Souvent, enfin, le craquement sonore de la glace et la chute de la grêle font retentir les profondeurs des grandes nuées : car lorsque le vent les entasse, ces montagnes de nuages, étroitement condensées, se brisent enfin et tombent, mêlées de grêle.

(6, 160) L’éclair brille quand le choc des nuages en arrache mille semences de feu, ainsi que le caillou frappé par le caillou ou par le fer ; car alors aussi la lumière jaillit, et la flamme répand d’éblouissantes étincelles.

Mais le bruit du tonnerre gagne l’oreille après que l’œil a vu l’éclair, parce que les impressions de l’ouïe sont moins agiles que celles de la vue.
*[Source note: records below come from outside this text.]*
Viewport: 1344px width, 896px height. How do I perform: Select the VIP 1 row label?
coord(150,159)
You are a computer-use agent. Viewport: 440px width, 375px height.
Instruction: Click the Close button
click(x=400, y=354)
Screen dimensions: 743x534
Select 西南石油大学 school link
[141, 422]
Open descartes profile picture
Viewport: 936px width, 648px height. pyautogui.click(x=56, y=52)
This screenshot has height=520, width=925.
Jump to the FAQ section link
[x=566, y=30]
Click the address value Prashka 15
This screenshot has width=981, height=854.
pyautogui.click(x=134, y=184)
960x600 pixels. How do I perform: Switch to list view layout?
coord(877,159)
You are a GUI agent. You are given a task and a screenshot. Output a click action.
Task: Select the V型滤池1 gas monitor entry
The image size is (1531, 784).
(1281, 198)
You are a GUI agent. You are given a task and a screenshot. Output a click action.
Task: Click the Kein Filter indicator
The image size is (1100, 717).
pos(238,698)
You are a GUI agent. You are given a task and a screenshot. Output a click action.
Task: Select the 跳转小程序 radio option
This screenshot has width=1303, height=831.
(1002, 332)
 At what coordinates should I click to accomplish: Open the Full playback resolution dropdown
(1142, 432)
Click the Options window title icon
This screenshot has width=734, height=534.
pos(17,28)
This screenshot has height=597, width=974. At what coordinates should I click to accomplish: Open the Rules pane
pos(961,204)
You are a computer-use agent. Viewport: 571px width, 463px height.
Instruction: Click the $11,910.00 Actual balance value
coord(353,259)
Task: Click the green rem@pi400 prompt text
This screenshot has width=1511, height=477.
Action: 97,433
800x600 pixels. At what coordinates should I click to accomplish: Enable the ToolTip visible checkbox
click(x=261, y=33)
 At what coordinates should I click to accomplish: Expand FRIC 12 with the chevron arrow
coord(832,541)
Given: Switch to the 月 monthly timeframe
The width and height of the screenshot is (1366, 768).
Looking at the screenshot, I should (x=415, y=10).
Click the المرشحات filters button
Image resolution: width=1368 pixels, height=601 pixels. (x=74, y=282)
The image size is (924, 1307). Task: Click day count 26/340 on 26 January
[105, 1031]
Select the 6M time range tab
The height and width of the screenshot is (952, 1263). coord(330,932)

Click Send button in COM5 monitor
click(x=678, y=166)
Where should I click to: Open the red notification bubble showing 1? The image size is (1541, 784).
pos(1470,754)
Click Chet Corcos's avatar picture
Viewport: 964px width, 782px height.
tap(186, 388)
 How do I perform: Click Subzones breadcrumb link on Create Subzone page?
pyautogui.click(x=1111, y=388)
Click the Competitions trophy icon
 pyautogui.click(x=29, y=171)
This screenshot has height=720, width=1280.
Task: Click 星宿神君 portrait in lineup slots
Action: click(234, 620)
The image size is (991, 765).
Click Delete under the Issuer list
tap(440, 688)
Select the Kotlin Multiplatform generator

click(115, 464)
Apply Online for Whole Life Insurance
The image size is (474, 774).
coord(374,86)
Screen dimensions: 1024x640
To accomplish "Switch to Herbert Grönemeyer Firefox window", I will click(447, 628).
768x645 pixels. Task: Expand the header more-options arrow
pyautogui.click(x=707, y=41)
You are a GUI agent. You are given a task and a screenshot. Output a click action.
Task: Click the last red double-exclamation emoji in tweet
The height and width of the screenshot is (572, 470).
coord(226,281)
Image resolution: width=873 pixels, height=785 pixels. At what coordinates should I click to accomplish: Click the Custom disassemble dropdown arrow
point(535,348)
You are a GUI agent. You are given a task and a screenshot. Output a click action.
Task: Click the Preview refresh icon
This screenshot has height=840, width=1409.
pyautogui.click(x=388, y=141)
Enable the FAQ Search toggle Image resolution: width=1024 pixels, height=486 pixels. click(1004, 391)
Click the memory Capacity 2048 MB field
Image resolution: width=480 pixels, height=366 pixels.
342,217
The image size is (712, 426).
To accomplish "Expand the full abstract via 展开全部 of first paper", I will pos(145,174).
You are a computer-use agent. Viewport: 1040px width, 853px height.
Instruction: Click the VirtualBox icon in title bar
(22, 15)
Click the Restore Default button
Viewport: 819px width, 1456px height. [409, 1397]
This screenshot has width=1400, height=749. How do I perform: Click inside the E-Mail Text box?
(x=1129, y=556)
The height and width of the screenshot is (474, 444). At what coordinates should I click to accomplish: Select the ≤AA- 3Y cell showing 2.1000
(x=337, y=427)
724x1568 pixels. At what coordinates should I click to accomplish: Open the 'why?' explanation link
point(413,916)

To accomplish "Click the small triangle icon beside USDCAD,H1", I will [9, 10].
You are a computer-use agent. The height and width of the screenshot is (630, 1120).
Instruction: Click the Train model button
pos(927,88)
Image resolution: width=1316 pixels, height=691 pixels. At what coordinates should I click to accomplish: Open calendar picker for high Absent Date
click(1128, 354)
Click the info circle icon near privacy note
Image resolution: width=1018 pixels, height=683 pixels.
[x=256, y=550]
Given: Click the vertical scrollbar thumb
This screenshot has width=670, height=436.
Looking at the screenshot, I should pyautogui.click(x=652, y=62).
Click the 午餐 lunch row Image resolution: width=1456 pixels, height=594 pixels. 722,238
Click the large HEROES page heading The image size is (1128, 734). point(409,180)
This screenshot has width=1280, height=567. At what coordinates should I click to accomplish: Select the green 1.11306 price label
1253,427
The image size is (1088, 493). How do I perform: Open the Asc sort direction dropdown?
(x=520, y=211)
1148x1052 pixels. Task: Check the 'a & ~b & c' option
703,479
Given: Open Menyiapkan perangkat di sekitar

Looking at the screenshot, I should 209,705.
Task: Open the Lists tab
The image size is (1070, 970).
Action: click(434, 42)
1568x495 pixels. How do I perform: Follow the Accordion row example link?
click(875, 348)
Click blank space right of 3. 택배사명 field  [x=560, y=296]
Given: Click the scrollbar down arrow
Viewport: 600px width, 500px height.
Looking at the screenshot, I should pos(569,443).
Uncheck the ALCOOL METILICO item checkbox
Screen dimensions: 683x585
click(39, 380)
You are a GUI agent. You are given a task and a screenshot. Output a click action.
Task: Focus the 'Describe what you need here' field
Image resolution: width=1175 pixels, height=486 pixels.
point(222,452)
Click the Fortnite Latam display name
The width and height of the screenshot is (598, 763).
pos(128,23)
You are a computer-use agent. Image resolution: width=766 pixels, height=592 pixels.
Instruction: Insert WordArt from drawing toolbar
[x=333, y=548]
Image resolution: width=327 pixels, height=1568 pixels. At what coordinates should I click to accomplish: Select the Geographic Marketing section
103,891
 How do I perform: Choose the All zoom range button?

Veux-tu t’en convaincre ? Regarde de loin un homme qui abat sous le double tranchant de la hache les vains accroissements d’un arbre : tu aperçois le coup avant que le son ne fende les airs. (6, 170) De même, l’éclair nous frappe avant que le tonnerre nous arrive, quoique l’un parte avec l’autre, et naisse de la même cause, du même choc.

Peut-être, si les nues dorent l’espace d’une lumière à l’aile rapide, si la tempête darde un vif et ondoyant éclat, faut-il l’imputer au vent qui s’empare d’un nuage, et qui, à force de s’y rouler, comme tu l’as vu, le creuse en épaississant les bords. Mais sa propre agitation l’échauffe ; car la brûlante vitesse du mouvement allume toutes choses, et on voit une balle de plomb, qui va tourbillonner au loin, se fondre. (6, 180) Ainsi embrasé, à peine a-t-il fendu la sombre nuée, qu’il éparpille, en les arrachant pour ainsi dire de force, les semences de feu qui engendrent l’éblouissant éclair de la foudre. Le bruit vient ensuite, moins prompt à solliciter nos oreilles que ces images qui frappent au seuil de notre vue. Tout ceci a lieu, quand des nuages épais dressent et amoncellent leurs hautes cimes avec un merveilleux essor.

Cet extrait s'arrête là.